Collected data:
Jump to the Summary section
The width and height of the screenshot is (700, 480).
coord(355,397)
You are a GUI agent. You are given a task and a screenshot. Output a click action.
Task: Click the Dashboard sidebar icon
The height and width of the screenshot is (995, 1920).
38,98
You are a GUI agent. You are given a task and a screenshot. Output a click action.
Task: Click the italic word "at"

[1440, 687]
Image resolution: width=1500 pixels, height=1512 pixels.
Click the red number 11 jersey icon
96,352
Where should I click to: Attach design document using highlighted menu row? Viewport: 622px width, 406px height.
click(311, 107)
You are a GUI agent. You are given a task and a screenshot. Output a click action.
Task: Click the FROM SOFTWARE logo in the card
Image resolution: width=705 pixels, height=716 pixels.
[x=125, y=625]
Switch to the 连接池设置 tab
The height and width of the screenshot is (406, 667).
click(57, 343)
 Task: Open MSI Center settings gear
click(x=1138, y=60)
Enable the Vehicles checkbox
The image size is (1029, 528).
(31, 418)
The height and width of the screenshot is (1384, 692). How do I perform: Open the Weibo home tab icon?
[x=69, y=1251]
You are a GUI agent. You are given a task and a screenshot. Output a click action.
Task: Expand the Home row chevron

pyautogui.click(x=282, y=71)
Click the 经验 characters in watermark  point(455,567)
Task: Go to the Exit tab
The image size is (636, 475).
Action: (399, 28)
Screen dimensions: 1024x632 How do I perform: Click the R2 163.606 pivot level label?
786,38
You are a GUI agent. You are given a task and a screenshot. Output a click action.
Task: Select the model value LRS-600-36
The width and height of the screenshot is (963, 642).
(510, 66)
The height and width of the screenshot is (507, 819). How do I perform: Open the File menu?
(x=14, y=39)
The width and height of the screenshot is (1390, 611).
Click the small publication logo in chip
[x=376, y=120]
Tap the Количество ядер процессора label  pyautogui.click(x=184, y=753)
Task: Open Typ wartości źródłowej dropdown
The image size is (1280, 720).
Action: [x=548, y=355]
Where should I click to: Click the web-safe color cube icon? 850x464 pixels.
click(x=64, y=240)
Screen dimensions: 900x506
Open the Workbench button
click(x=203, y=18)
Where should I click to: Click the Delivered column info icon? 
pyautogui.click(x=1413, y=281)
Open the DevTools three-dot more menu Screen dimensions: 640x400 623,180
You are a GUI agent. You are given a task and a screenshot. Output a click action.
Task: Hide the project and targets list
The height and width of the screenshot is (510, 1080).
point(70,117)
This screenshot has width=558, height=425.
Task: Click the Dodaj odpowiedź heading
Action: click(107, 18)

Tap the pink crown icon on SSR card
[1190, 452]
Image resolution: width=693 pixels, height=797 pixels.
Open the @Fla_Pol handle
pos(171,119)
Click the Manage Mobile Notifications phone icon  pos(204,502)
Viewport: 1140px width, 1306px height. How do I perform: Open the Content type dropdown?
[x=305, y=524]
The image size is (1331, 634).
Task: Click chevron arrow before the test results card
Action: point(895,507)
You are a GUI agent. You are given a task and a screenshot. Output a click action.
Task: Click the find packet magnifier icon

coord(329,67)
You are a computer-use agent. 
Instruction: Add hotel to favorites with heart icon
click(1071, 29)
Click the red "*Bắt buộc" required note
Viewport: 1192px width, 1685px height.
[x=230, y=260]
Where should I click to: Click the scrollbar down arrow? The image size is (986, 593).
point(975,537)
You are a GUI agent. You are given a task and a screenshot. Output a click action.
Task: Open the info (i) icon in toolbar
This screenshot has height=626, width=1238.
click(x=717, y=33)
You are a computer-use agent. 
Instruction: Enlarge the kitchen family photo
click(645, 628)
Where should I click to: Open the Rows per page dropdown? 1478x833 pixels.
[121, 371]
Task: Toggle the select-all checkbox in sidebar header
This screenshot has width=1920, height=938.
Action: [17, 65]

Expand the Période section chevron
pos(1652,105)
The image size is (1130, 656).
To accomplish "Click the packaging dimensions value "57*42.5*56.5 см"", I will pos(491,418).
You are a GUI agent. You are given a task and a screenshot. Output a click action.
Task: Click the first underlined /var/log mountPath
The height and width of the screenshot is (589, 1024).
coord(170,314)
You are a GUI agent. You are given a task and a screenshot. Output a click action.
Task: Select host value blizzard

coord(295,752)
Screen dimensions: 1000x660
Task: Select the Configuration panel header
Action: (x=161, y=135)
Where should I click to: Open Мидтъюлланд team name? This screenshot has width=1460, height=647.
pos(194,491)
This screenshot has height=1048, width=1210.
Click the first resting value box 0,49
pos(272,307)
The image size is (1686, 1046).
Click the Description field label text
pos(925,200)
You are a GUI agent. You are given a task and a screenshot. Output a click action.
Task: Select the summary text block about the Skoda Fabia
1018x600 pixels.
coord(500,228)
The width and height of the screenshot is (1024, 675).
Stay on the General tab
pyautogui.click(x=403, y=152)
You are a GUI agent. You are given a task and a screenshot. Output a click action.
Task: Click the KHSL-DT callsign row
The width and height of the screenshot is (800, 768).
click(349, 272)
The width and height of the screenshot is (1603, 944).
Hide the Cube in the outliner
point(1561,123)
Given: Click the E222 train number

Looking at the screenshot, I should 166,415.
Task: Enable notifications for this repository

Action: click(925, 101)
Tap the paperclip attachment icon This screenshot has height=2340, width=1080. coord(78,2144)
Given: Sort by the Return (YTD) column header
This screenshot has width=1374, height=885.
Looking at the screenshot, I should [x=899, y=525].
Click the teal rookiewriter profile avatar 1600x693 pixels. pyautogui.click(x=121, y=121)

### Description of the task
Give back all of the entries above, unchanged in every word.

### Task result
Jump to the Summary section
The width and height of the screenshot is (700, 480).
coord(355,397)
You are a GUI agent. You are given a task and a screenshot. Output a click action.
Task: Click the Dashboard sidebar icon
The height and width of the screenshot is (995, 1920).
38,98
You are a GUI agent. You are given a task and a screenshot. Output a click action.
Task: Click the italic word "at"

[1440, 687]
Image resolution: width=1500 pixels, height=1512 pixels.
Click the red number 11 jersey icon
96,352
Where should I click to: Attach design document using highlighted menu row? Viewport: 622px width, 406px height.
click(311, 107)
You are a GUI agent. You are given a task and a screenshot. Output a click action.
Task: Click the FROM SOFTWARE logo in the card
Image resolution: width=705 pixels, height=716 pixels.
[x=125, y=625]
Switch to the 连接池设置 tab
The height and width of the screenshot is (406, 667).
click(57, 343)
 Task: Open MSI Center settings gear
click(x=1138, y=60)
Enable the Vehicles checkbox
The image size is (1029, 528).
(31, 418)
The height and width of the screenshot is (1384, 692). How do I perform: Open the Weibo home tab icon?
[x=69, y=1251]
You are a GUI agent. You are given a task and a screenshot. Output a click action.
Task: Expand the Home row chevron

pyautogui.click(x=282, y=71)
Click the 经验 characters in watermark  point(455,567)
Task: Go to the Exit tab
The image size is (636, 475).
Action: (399, 28)
Screen dimensions: 1024x632 How do I perform: Click the R2 163.606 pivot level label?
786,38
You are a GUI agent. You are given a task and a screenshot. Output a click action.
Task: Select the model value LRS-600-36
The width and height of the screenshot is (963, 642).
(510, 66)
The height and width of the screenshot is (507, 819). How do I perform: Open the File menu?
(x=14, y=39)
The width and height of the screenshot is (1390, 611).
Click the small publication logo in chip
[x=376, y=120]
Tap the Количество ядер процессора label  pyautogui.click(x=184, y=753)
Task: Open Typ wartości źródłowej dropdown
The image size is (1280, 720).
Action: [x=548, y=355]
Where should I click to: Click the web-safe color cube icon? 850x464 pixels.
click(x=64, y=240)
Screen dimensions: 900x506
Open the Workbench button
click(x=203, y=18)
Where should I click to: Click the Delivered column info icon? 
pyautogui.click(x=1413, y=281)
Open the DevTools three-dot more menu Screen dimensions: 640x400 623,180
You are a GUI agent. You are given a task and a screenshot. Output a click action.
Task: Hide the project and targets list
The height and width of the screenshot is (510, 1080).
point(70,117)
This screenshot has width=558, height=425.
Task: Click the Dodaj odpowiedź heading
Action: click(107, 18)

Tap the pink crown icon on SSR card
[1190, 452]
Image resolution: width=693 pixels, height=797 pixels.
Open the @Fla_Pol handle
pos(171,119)
Click the Manage Mobile Notifications phone icon  pos(204,502)
Viewport: 1140px width, 1306px height. How do I perform: Open the Content type dropdown?
[x=305, y=524]
The image size is (1331, 634).
Task: Click chevron arrow before the test results card
Action: point(895,507)
You are a GUI agent. You are given a task and a screenshot. Output a click action.
Task: Click the find packet magnifier icon

coord(329,67)
You are a computer-use agent. 
Instruction: Add hotel to favorites with heart icon
click(1071, 29)
Click the red "*Bắt buộc" required note
Viewport: 1192px width, 1685px height.
[x=230, y=260]
Where should I click to: Click the scrollbar down arrow? The image size is (986, 593).
point(975,537)
You are a GUI agent. You are given a task and a screenshot. Output a click action.
Task: Open the info (i) icon in toolbar
This screenshot has height=626, width=1238.
click(x=717, y=33)
You are a computer-use agent. 
Instruction: Enlarge the kitchen family photo
click(645, 628)
Where should I click to: Open the Rows per page dropdown? 1478x833 pixels.
[121, 371]
Task: Toggle the select-all checkbox in sidebar header
This screenshot has width=1920, height=938.
Action: [17, 65]

Expand the Période section chevron
pos(1652,105)
The image size is (1130, 656).
To accomplish "Click the packaging dimensions value "57*42.5*56.5 см"", I will pos(491,418).
You are a GUI agent. You are given a task and a screenshot. Output a click action.
Task: Click the first underlined /var/log mountPath
The height and width of the screenshot is (589, 1024).
coord(170,314)
You are a GUI agent. You are given a task and a screenshot. Output a click action.
Task: Select host value blizzard

coord(295,752)
Screen dimensions: 1000x660
Task: Select the Configuration panel header
Action: (x=161, y=135)
Where should I click to: Open Мидтъюлланд team name? This screenshot has width=1460, height=647.
pos(194,491)
This screenshot has height=1048, width=1210.
Click the first resting value box 0,49
pos(272,307)
The image size is (1686, 1046).
Click the Description field label text
pos(925,200)
You are a GUI agent. You are given a task and a screenshot. Output a click action.
Task: Select the summary text block about the Skoda Fabia
1018x600 pixels.
coord(500,228)
The width and height of the screenshot is (1024, 675).
Stay on the General tab
pyautogui.click(x=403, y=152)
You are a GUI agent. You are given a task and a screenshot. Output a click action.
Task: Click the KHSL-DT callsign row
The width and height of the screenshot is (800, 768).
click(349, 272)
The width and height of the screenshot is (1603, 944).
Hide the Cube in the outliner
point(1561,123)
Given: Click the E222 train number

Looking at the screenshot, I should 166,415.
Task: Enable notifications for this repository

Action: click(925, 101)
Tap the paperclip attachment icon This screenshot has height=2340, width=1080. coord(78,2144)
Given: Sort by the Return (YTD) column header
This screenshot has width=1374, height=885.
Looking at the screenshot, I should [x=899, y=525].
Click the teal rookiewriter profile avatar 1600x693 pixels. pyautogui.click(x=121, y=121)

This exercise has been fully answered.